A primer in using Java from R - part 1

Introduction

This primer shall consist of two parts and its goal is to provide a walk-through of using resources developed in Java from R. It is structured as more of a “note-to-future-self” rather than a proper educational article, I however hope that some readers may still find it useful. It will also list a set of references that I found very helpful, for which I thank the respective authors.

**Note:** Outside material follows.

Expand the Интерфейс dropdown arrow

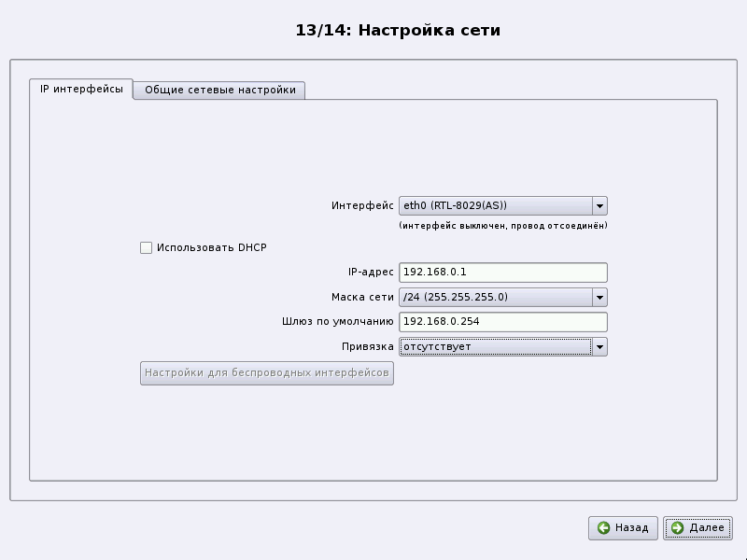pos(599,205)
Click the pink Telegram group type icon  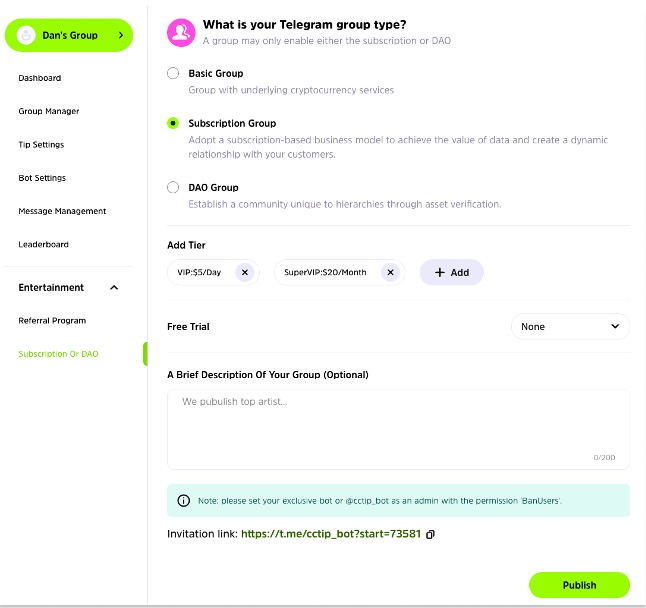tap(180, 33)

The primer is split into 2 posts:

  1. In this first one we talk about using of the rJava package to create objects, call methods and work with arrays, we examine the various ways to call Java methods and calling Java code from R directly via execution of shell commands.
  2. In the second one we discuss creating and using custom .jar archives within our R scripts and packages, handling of Java exceptions from R and a quick look at performance comparison between the low and high-level interfaces provided by rJava.
R <3 Java, or maybe not?

R <3 Java, or maybe not?

Calling Java from R directly

Calling Java resources from R directly can be achieved using R’s system() function, which invokes the specified OS command. We can either use an already compiled java class, or invoke the compilation also via a system() call from R. Of course for any real world practical uses, we will probably do the Java coding, compilation and jaring in a Java IDE and provide R with just the final .jar file(s), I however find it helpful to have a small example of the simplest complete case, for which even the following is sufficient. Integrating pre-prepared .jars into an R packages will be covered in detail by the second part of this primer.

Let us show that by writing a very silly dummy class with just 2 methods:

  • main, that prints “Hello World!” + an optional suffix, if provided as argument
  • SayMyName method, that returns a string constructed from “My name is” and getClass().getName()

This HelloWorldDummy.java file can look as follows:

package DummyJavaClassJustForFun;

public class HelloWorldDummy {

  public String SayMyName() {
   return("My name is " + getClass().getName());
  }
  
  public static void main(String[] args) {
    String stringArg = "And that is it.";
    if (args.length > 0) {
      stringArg = args[0];
    }
    System.out.println("Hello, World. " + stringArg);
  }
}

Compilation and execution via bash commands

Now that we have our dummy class ready, we can put together the commands and test them by just executing via a shell, or for RStudio fans, we can test the commands via RStudio’s cool Terminal feature. First, the compilation command, which may look something like the following, assuming that we are in the correct working directory:

$ javac DummyJavaClassJustForFun/HelloWorldDummy.java

Now that we have the class compiled, we can execute the main method, with and without the argument provided:

$ java DummyJavaClassJustForFun/HelloWorldDummy
$ java DummyJavaClassJustForFun/HelloWorldDummy "I like winter"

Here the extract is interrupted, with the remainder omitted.